Oxfam s'en félicite. Mais elle n'allait pas rater l'occasion de la Coupe du monde 2006 pour rappeler que, malgré les progrès réalisés à ce jour, beaucoup reste à faire. L'organisation militante vient en effet de publier un rapport intitulé «Hors-jeu! Le droit des travailleurs dans l'industrie du sport en Asie» qui brosse un tableau contrasté de ce secteur. «Nike paie 16 millions de dollars par année à la sélection brésilienne de football; Adidas offre 1,8 million de dollars à Zinédine Zidane. En même temps, les petites mains qui fabriquent les articles de sport ne touchent pas plus de 5 dollars pour une journée de 12 à 14 heures de travail», écrit Oxfam.

Le rapport dresse les cas d'entreprises qui ont pris des mesures pour améliorer le sort des travailleurs et de celles où les violations des droits sont encore courantes.

• En 2004, les ouvrières de PT Tae Hwa se sont plaintes du refus de l'employeur de reconnaître le syndicat. Malgré la demande de ce dernier, la marque Fila a refusé d'intervenir auprès de son fournisseur. En février 2005, l'usine a brusquement fermé ses portes, laissant plus d'un millier de travailleurs sans aucune information et sans aucune compensation.

• Adidas a persuadé avec succès son sous-traitant indonésien Panarub de reconnaître les droits syndicaux.

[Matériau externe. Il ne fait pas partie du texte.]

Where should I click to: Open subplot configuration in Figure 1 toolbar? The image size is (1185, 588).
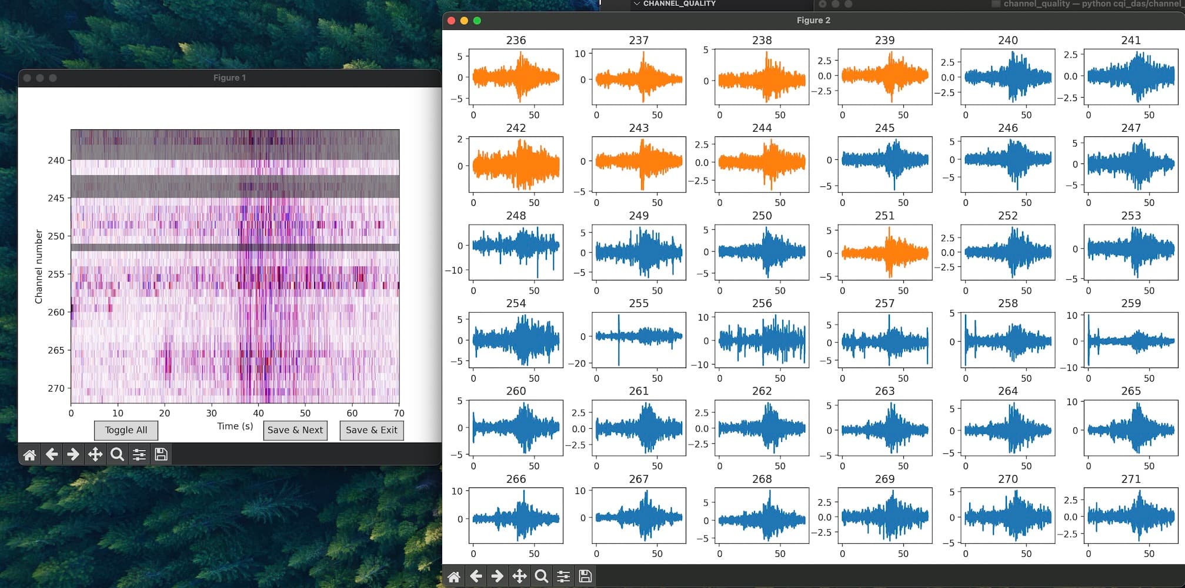tap(139, 455)
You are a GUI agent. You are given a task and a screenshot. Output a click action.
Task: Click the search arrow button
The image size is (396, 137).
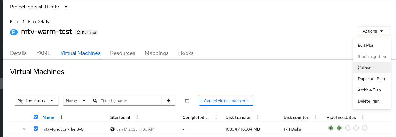[168, 101]
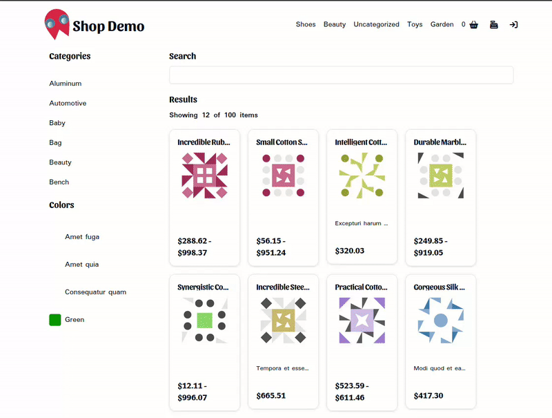Click the Shop Demo logo icon

pyautogui.click(x=57, y=24)
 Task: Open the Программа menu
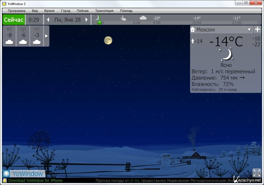(x=16, y=11)
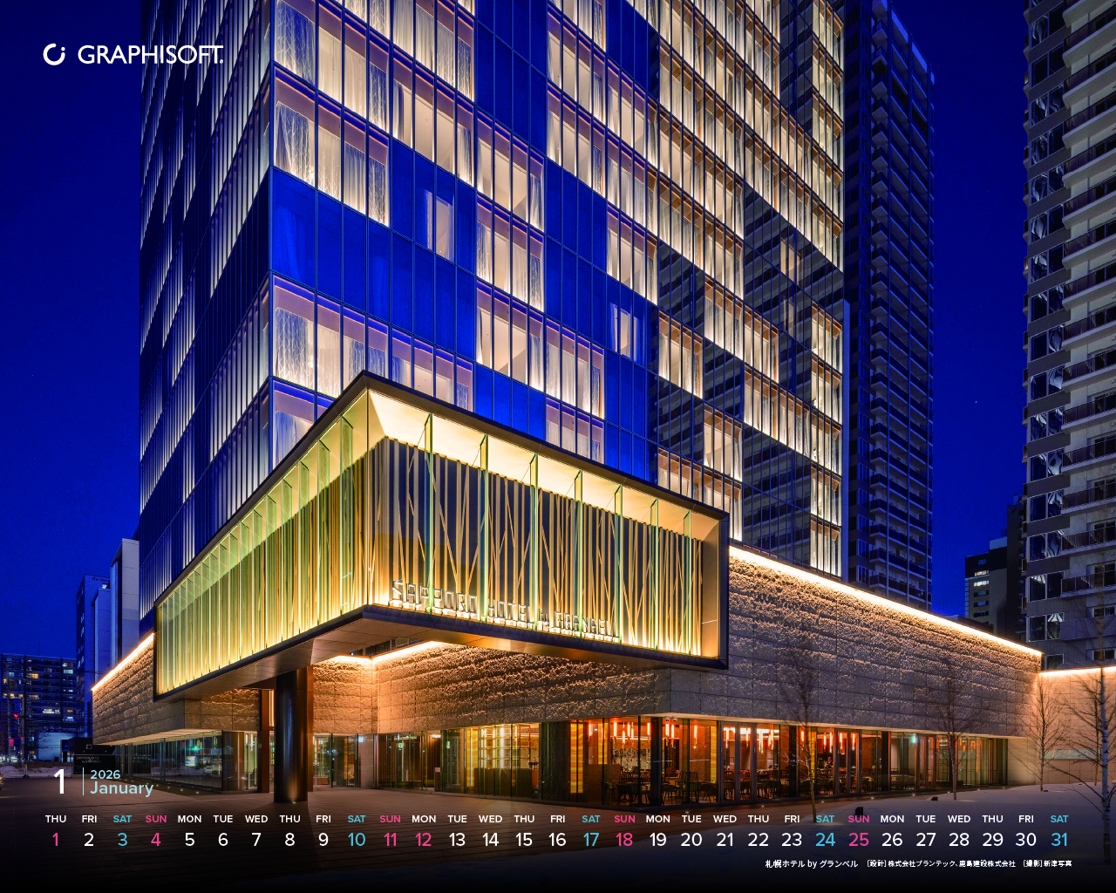Click the January month label

pos(122,788)
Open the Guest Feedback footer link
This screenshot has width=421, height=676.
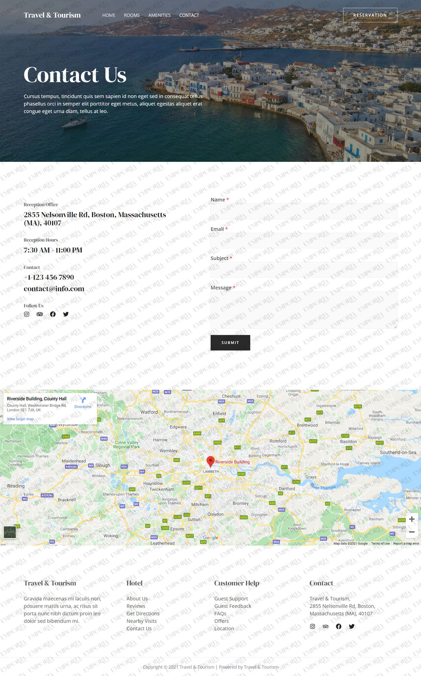click(x=233, y=606)
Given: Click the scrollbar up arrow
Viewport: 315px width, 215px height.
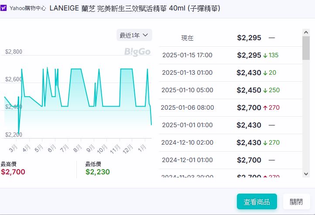Looking at the screenshot, I should tap(306, 32).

Fin 2005, la société allemande est toutefois restée les bras croisés lorsque 33 employés ont été licenciés pour avoir participé à une grève. Oxfam continue de faire pression sur Adidas pour leur réintégration.

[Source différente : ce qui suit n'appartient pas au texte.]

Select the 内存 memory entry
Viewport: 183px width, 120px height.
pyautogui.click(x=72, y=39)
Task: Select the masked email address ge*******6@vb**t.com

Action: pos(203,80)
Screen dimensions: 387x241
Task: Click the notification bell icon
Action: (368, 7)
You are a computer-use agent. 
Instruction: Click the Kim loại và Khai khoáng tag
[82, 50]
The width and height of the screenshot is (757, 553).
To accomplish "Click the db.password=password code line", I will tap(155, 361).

• C'est grâce à Reebok que de nombreux fournisseurs asiatiques reconnaissent aujourd'hui les droits de travailleurs, même dans des pays où le mouvement syndical est mal vu par les autorités gouvernementales. U Puma a largement contribué à l'amélioration des conditions de travail de plusieurs sous-traitants en Asie. En Indonésie, elle les choisit sur les conseils des syndicats locaux.

• Umbro, qui a été pendant longtemps insensible au mauvais traitement des travailleurs par ses sous-traitants, mène désormais un programme actif d'éducation sur les droits syndicaux.

• Basicnet, propriétaire de la marque Kappa, collabore actuellement avec les syndicats italiens ainsi que la Fédération internationale des travailleurs de l'industrie de textiles et de cuir.

Enfin, Oxfam se félicite que certaines marques dont Reebok, Puma, Adidas, Nike, Asics et Umbro aient pris des mesures concrètes pour améliorer la transparence, tout en démontrant leur volonté de collaborer avec les syndicats et autres organisations de la société civile. Ces entreprises sont également membres de la coalition Fair Labor Association dont l'objectif est de promouvoir les normes internationales du travail.